Intended for healthcare professionals

Views And Reviews Acute Perspective

David Oliver: Is NHS “inefficiency” a public myth?

BMJ 2022; 377 doi: https://doi.org/10.1136/bmj.o929 (Published 13 April 2022) Cite this as: BMJ 2022;377:o929
  1. David Oliver, consultant in geriatrics and acute general medicine
  1. Berkshire
  1. davidoliver372{at}googlemail.com
    Follow David on Twitter @mancunianmedic

National insurance contributions increased at the start of April. Last week I heard small business owners on the radio, anticipating the hike in the employers’ contributions they have to make and the increase their staff must also pay as part of the government’s “levy” to increase health and social care funding.1

From the relative security of a salaried public sector job, I can only begin to imagine the stresses that covid restrictions, Brexit, new immigration rules, a labour shortage, and inflation have placed on small and medium businesses and self-employed people. During the radio discussion a small business owner said something I’ve heard repeatedly in the media: “The NHS needs to become more efficient. We know it is inefficient, and it has too many managers. We are paying for it, and we can’t keep paying more. Businesses make efficiency savings, so why can’t the NHS?” Many seem to have this view. But does it stand up to scrutiny?
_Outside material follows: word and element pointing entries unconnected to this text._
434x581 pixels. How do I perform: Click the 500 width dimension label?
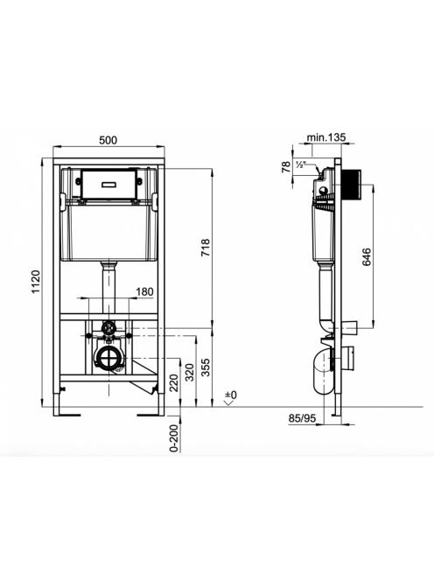coord(108,140)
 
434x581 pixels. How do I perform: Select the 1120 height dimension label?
coord(36,282)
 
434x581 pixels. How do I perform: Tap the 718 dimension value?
coord(205,248)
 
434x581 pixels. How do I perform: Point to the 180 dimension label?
coord(144,291)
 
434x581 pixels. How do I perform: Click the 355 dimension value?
coord(205,367)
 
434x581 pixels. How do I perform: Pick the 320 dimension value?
coord(189,373)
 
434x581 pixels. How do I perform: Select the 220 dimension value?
coord(174,383)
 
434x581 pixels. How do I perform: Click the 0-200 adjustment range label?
coord(174,438)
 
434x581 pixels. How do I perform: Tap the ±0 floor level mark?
coord(231,396)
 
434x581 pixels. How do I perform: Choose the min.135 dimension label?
coord(326,137)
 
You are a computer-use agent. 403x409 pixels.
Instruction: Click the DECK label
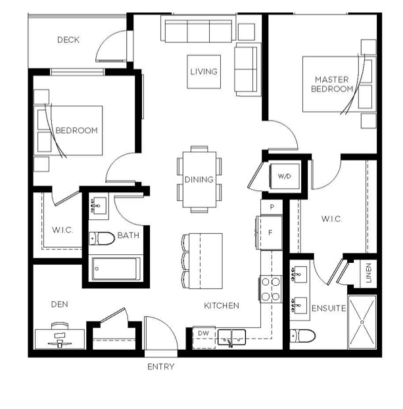point(68,40)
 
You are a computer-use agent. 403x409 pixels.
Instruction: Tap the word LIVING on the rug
point(204,72)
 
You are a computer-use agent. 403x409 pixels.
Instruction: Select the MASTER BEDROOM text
point(332,84)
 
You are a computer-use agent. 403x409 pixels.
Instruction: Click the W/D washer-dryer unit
point(284,177)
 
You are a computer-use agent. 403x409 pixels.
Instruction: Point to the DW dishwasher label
point(204,333)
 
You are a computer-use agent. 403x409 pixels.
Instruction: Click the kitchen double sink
point(231,337)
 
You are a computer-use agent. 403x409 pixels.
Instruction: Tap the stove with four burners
point(271,289)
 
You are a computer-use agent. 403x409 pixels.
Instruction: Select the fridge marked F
point(271,232)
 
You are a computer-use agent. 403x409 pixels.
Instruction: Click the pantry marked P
point(272,207)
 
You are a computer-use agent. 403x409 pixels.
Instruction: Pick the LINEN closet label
point(369,273)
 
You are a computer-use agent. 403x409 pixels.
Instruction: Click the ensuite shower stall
point(362,322)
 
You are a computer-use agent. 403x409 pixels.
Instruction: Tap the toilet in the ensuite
point(302,336)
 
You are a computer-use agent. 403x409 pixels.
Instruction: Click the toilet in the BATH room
point(101,238)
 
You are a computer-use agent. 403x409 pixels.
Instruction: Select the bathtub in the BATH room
point(116,269)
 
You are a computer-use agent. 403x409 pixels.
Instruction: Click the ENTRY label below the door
point(160,367)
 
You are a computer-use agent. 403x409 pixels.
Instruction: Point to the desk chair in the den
point(60,326)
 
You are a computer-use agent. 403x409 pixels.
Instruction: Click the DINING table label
point(199,179)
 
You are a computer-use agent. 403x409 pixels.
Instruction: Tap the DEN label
point(60,304)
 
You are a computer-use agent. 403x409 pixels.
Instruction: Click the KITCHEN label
point(222,306)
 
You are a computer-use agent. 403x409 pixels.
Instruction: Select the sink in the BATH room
point(99,205)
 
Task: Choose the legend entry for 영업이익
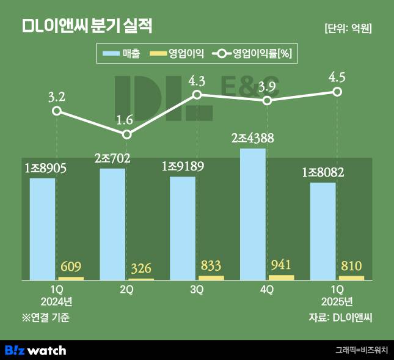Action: [x=177, y=54]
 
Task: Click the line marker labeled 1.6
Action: [x=126, y=134]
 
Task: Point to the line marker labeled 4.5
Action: [x=337, y=92]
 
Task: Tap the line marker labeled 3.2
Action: [x=56, y=111]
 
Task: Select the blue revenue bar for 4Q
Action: [x=253, y=214]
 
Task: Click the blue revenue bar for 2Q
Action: [x=112, y=224]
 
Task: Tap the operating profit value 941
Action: [x=282, y=265]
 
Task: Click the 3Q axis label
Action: [x=197, y=290]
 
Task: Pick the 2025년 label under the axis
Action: [x=337, y=301]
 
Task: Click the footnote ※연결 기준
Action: [x=46, y=317]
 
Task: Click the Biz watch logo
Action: [x=35, y=350]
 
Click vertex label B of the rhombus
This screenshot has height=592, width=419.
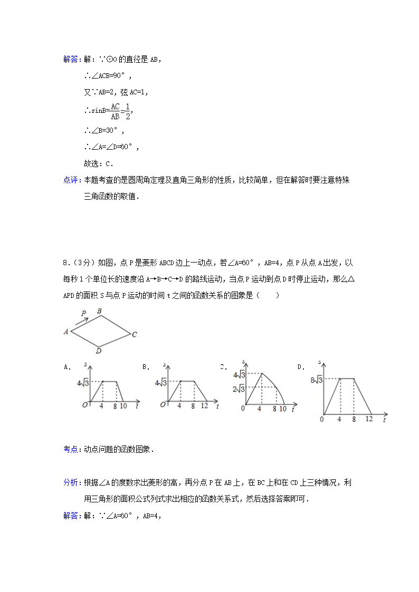pos(99,311)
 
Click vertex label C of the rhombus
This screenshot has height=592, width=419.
pos(135,334)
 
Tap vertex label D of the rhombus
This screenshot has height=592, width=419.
pos(99,351)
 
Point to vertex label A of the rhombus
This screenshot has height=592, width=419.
pos(66,332)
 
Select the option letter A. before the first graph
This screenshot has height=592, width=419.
pos(68,366)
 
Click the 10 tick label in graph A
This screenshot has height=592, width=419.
pos(123,406)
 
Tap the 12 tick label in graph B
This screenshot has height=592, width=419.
pos(204,406)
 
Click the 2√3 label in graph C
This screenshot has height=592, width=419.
pos(238,389)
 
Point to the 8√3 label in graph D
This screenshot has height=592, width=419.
pos(317,379)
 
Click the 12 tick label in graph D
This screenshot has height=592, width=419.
pos(369,419)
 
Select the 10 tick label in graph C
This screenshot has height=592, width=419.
pos(282,409)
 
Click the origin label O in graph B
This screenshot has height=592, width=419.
pos(163,404)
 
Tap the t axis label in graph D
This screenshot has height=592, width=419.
pos(385,420)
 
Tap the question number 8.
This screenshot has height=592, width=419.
pos(64,262)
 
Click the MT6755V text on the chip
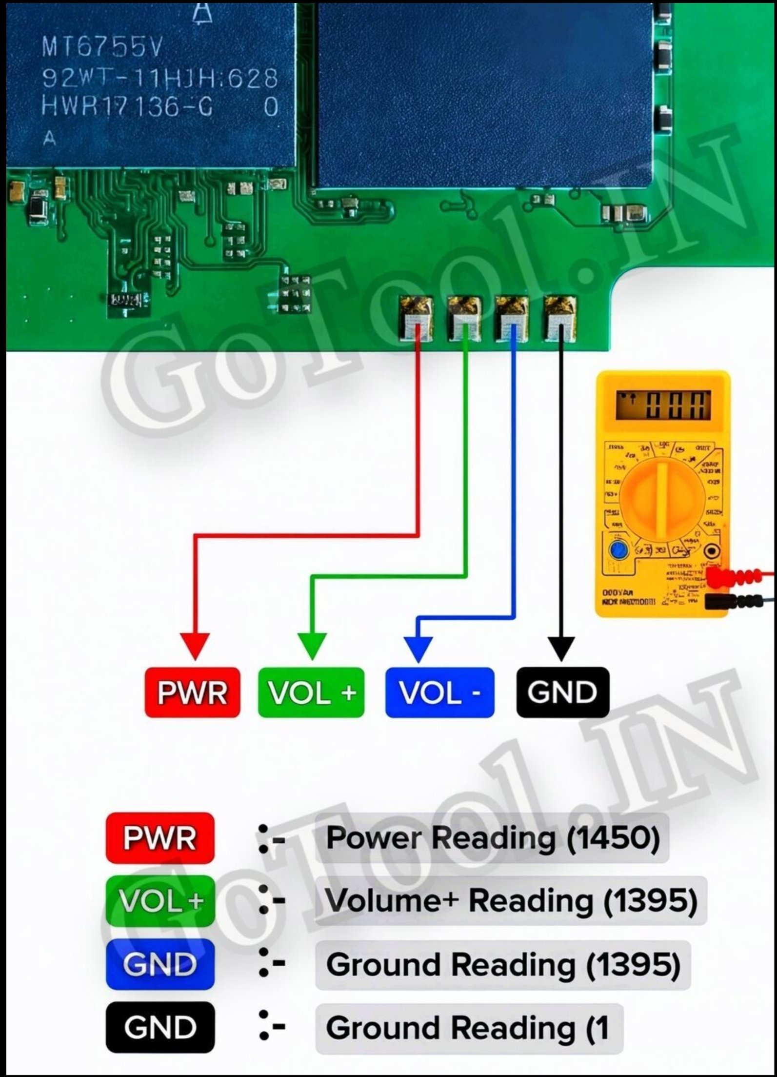pos(101,48)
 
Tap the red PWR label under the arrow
pos(193,692)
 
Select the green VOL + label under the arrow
pos(311,692)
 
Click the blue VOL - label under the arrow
pos(439,692)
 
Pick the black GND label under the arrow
pos(562,692)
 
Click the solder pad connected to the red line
pos(416,319)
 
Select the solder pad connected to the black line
pos(560,319)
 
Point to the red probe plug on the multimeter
pos(732,578)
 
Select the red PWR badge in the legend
pos(160,838)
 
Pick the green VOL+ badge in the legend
pos(160,901)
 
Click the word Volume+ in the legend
pos(391,900)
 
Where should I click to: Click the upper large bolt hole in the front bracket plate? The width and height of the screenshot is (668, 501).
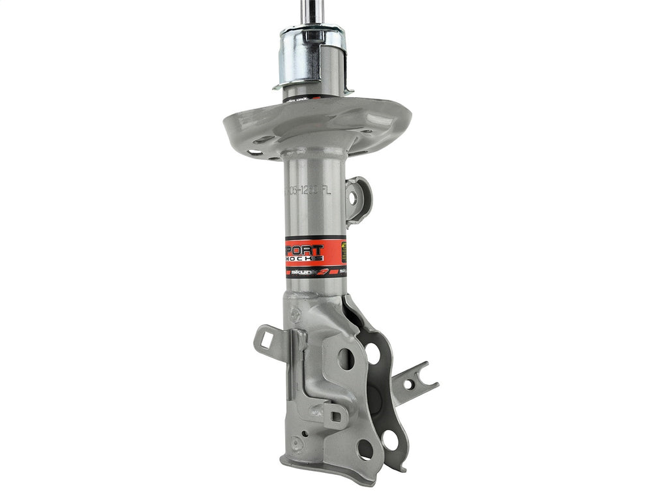click(346, 358)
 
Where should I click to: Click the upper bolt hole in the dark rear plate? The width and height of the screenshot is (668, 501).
click(373, 353)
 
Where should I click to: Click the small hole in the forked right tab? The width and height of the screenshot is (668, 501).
click(408, 384)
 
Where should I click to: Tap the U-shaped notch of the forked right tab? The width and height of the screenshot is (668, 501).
click(424, 374)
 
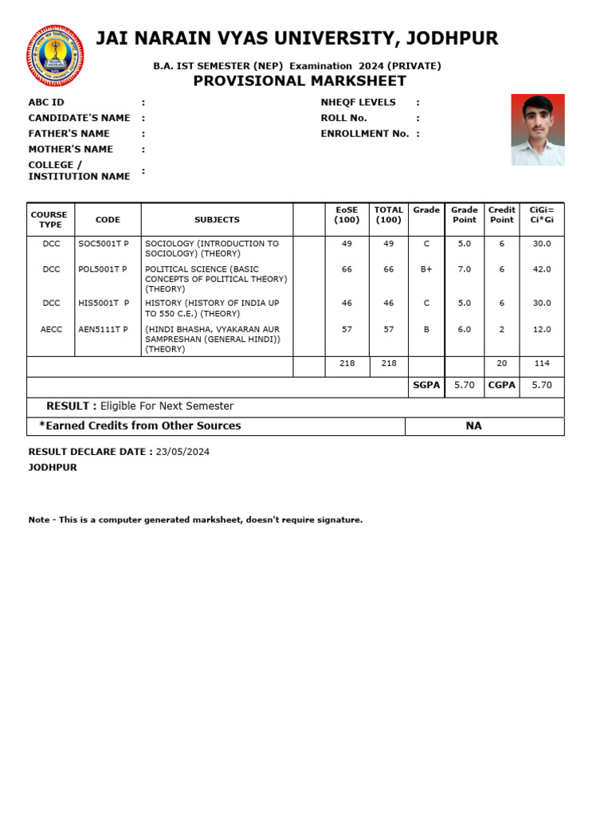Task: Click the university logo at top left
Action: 55,55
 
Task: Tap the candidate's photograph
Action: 538,130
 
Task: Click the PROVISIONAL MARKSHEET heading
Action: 300,81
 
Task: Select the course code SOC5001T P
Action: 104,244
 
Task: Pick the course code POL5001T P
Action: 104,269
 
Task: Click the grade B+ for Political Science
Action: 426,269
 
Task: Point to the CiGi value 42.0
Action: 542,269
Certainly, NHS services can seem hard to navigate, poorly joined up, unresponsive, and not personalised2 when compared with private sector service industries or indeed private healthcare. Covid has also exacerbated long waits for elective care and problems with access to general practice, as well as overcrowding and waits in acute care.34 And I can understand people’s frustration at the NHS consuming year-on-year increases in real terms funding, when key process performance indicators and outcomes don’t always seem to improve in proportion to investment.5 Performance data show wide variation in processes and outcomes—some of it outlying and unwarranted—and room for efficiencies.6

That said, the NHS is not notably overmanaged. Only 2% of NHS staff are managers—less than in most UK sectors7 and in health systems of other developed countries.8 The Health Foundation recently concluded that the NHS needed more management capacity, to add value to care processes.9

NHS funding, whether in terms of spending per head or percentage of gross domestic product, sits mid-table in the Organisation for Economic Co-operation and Development (OECD) nations and just above the EU average.10 We have a relatively low proportion of self-funded spending and the lowest proportion of people denied or avoiding healthcare for fear of cost.11

The regular OECD comparison of countries and a recent paper in The BMJ comparing health systems in 11 high income countries have shown that the NHS has among the fewest doctors, nurses, and beds per 1000 people. Our GPs see around twice as many daily contacts as their counterparts in 10 other comparator countries,12 and GP numbers haven’t grown since 2015, though their workload has.13 We now have big and growing staffing gaps, and the NHS is also affected by a staffing and capacity crisis in social care, which is even more pressing.14 With workloads rising and staff numbers falling, it’s perhaps no surprise that a pre-pandemic analysis showed that gains in NHS productivity had outstripped those of other sectors, private and public.15

As for the progressively greater real terms funding that the NHS consumes, healthcare use reflects demographic demand. In a growing and ageing population, with greater health inequalities and more people with long term conditions, activity and need inevitably increase, as do treatment, staffing, and equipment costs.16

We don’t need a private versus public culture war. The public and private sectors are inextricably linked and interdependent. We need more mutual understanding and less of the language of blame. But recovery from the covid pandemic has exacerbated tensions and misunderstandings that were already high.